#### SOURCE DATA

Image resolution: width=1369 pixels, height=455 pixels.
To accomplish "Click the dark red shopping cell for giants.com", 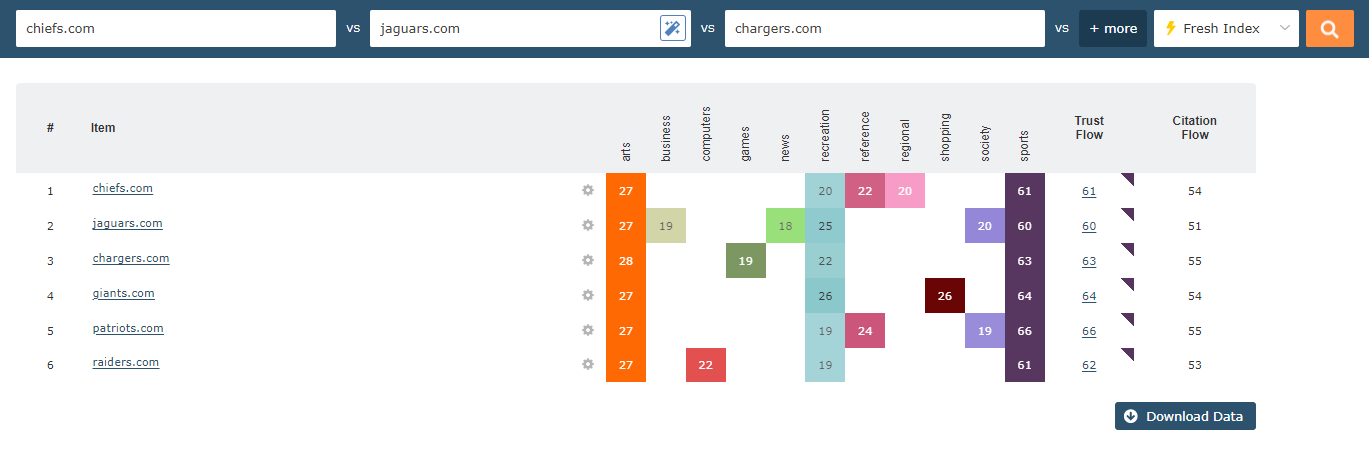I will (x=945, y=296).
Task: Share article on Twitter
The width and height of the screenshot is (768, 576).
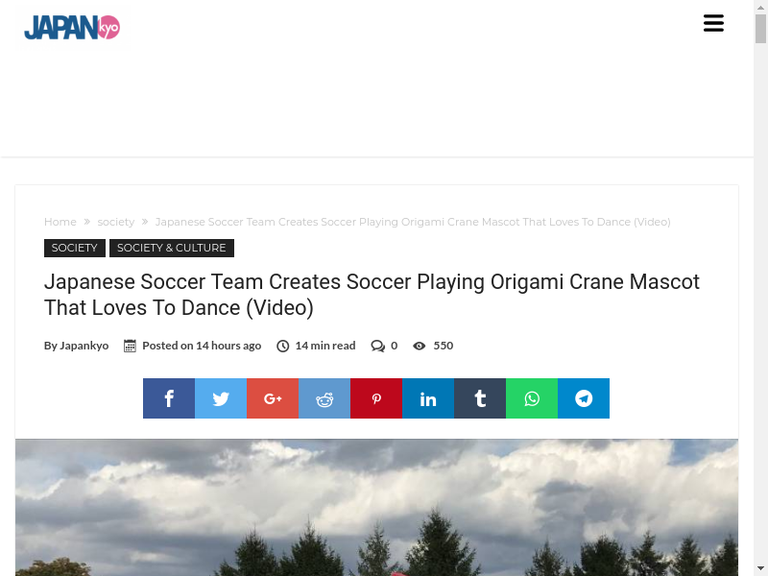Action: [221, 398]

########

> **WORK TO BE COMPLETED**
What is needed is an exact copy of the lines from the line with "The width and" to the end of the data above, both included, without any pictures.

> **EXERCISE RESULT**
The width and height of the screenshot is (768, 576).
Action: [221, 398]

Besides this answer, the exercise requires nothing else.